The aim of this tutorial is to reproduce in the Brainstorm environment the analysis described in the SPM tutorial "Multimodal, Multisubject data fusion". The data processed here consists in simulateneous MEG/EEG recordings of 16 (19) subjects performing simple visual task on a large number of famous, unfamiliar and scrambled faces.
The analysis is split in two tutorial pages: the present tutorial describes the detailed analysis of one single subject and another one that the describes the batch processing and group analysis of the 16 subjects.
Note that the operations used here are not detailed, the goal of this tutorial is not to teach Brainstorm to a new inexperienced user. For in depth explanations of the interface and the theory, please refer to the introduction tutorials.
Contents
License
These data are provided freely for research purposes only (as part of their Award of the BioMag2010 Data Competition). If you wish to publish any of these data, please acknowledge Daniel Wakeman and Richard Henson. The best single reference is: Wakeman DG, Henson RN, A multi-subject, multi-modal human neuroimaging dataset, Scientific Data (2015)
Any questions, please contact: rik.henson@mrc-cbu.cam.ac.uk
Presentation of the experiment
Experiment
- 19 subjects
- 6 runs (sessions) of approximately 10mins for each subject
- Presentation of series of images: familiar faces, unfamiliar faces, phase-scrambled faces
- The subject has to judge the left-right symmetry of each stimulus
- Total of nearly 300 trials in total for each of the 3 conditions
MEG acquisition
Acquisition at 1100Hz with an Elekta-Neuromag VectorView system (simultaneous MEG+EEG).
- Recorded channels (404):
- 102 magnetometers
- 204 planar gradiometers
- 70 EEG electrodes recorded with a nose reference.
MEG data have been "cleaned" using Signal-Space Separation as implemented in MaxFilter 2.1.
- A Polhemus digitizer was used to digitise three fiducial points and a large number of other points across the scalp, which can be used to coregister the M/EEG data with the structural MRI image.
- The distribution contains 3 sub-directories of empty-room recordings of 3-5mins acquired at roughly the same time of year (spring 2009) as the 19 subjects. The sub-directory names are Year (first 2 digits), Month (second 2 digits) and Day (third 2 digits). Inside each are 2 raw *.fif files: one for which basic SSS has been applied by maxfilter in a similar manner to the subject data above, and one (*-noSSS.fif) for which SSS has not been applied (though the data have been passed through maxfilter just to convert to float format).
Subject anatomy
- MRI data acquired on a 3T Siemens TIM Trio: 1x1x1mm T1-weighted structural MRI
Processed with FreeSurfer 5.3
Download and installation
The data is hosted on this FTP site (use an FTP client such as FileZilla, not your web browser):
ftp://ftp.mrc-cbu.cam.ac.uk/personal/rik.henson/wakemandg_hensonrn/Alternative to discuss: use the original 19 subjects from the openfmri website:
https://openfmri.org/dataset/ds000117/- Download only the following folders (about 75Gb):
EmptyRoom: MEG empty room measurements.
SubXX/MEEG/*_sss.fif: MEG and EEG recordings in FIF format, corrected with SSS.

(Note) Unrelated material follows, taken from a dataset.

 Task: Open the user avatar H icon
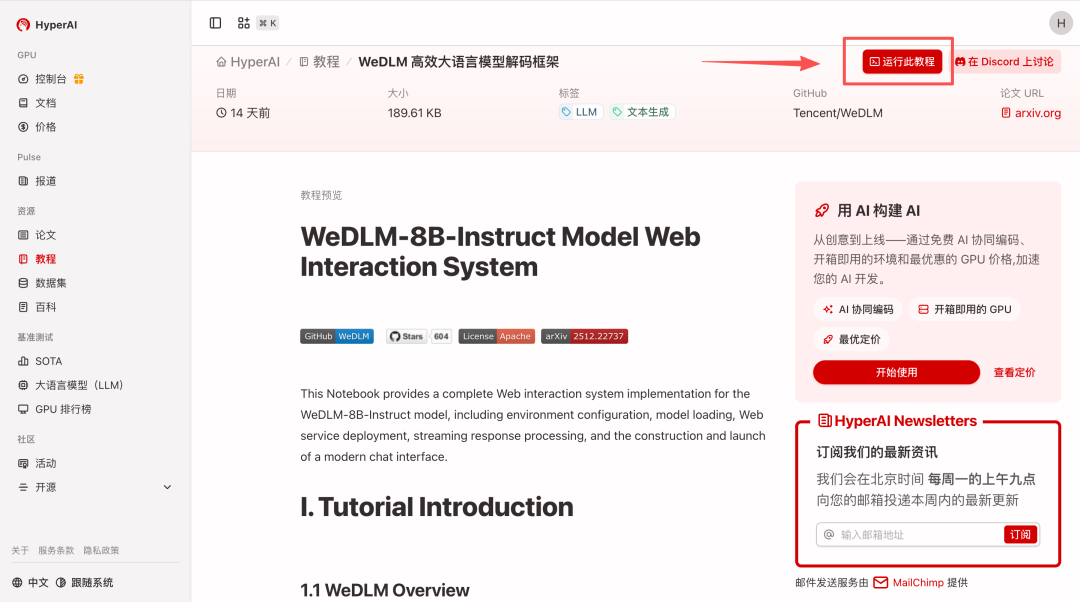(1060, 23)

SubXX/MEEG/Trials: Trials definition files.
Publications: Reference publications related with this dataset.
README.TXT: License and dataset description.

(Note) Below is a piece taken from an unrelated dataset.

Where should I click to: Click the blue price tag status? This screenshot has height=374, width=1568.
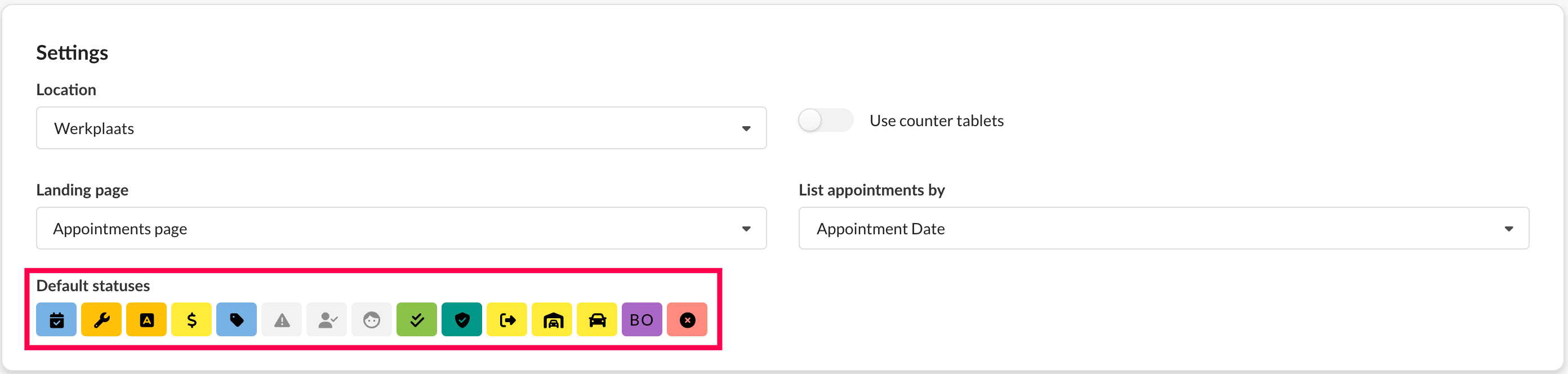(237, 320)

The FreeSurfer segmentations of the T1 images are not part of this package. You can either process them by yourself, or download the result of the segmentation from the Brainstorm website.
Go to the Download page, and download the file: sample_group_anat.zip
Unzip this file in the same folder where you downloaded all the datasets.- Reminder: Do not put the downloaded files in the Brainstorm folders (program or database folders).
Start Brainstorm (Matlab scripts or stand-alone version). For help, see the Installation page.
Select the menu File > Create new protocol. Name it "TutorialVisual" and select the options:
"No, use individual anatomy",
"No, use one channel file per condition".
Import the anatomy
- Switch to the "anatomy" view.
Right-click on the TutorialAuditory folder > New subject > Sub001
- Leave the default options you set for the protocol
Right-click on the subject node > Import anatomy folder:
Set the file format: "FreeSurfer folder"
Select the folder: Anatomy/Sub001 (from sample_group_anat.zip)
- Number of vertices of the cortex surface: 15000 (default value)
- The two sets of fiducials we usually have to define interactively are here automatically set.
NAS/LPA/RPA: The file Anatomy/Sub01/fiducials.m contains the definition of the nasion, left and right ears. The anatomical points used by the authors are the same as the ones we recommend in the Brainstorm coordinates systems page.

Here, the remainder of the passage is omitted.